_AIM OF THE TASK_
Revise the entries below, swapping each "element" for "component" and leaving the rest unchanged.

_INPUT MATERIAL_

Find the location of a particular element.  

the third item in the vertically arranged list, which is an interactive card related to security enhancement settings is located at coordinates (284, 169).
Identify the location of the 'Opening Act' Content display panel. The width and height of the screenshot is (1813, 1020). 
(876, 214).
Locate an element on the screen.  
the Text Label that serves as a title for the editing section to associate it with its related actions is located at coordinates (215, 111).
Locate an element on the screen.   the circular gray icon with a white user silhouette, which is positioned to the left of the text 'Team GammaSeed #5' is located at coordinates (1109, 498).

_TASK SOLUTION_
Find the location of a particular component.  

the third item in the vertically arranged list, which is an interactive card related to security enhancement settings is located at coordinates (284, 169).
Identify the location of the 'Opening Act' Content display panel. The width and height of the screenshot is (1813, 1020). 
(876, 214).
Locate an component on the screen.  
the Text Label that serves as a title for the editing section to associate it with its related actions is located at coordinates (215, 111).
Locate an component on the screen.   the circular gray icon with a white user silhouette, which is positioned to the left of the text 'Team GammaSeed #5' is located at coordinates (1109, 498).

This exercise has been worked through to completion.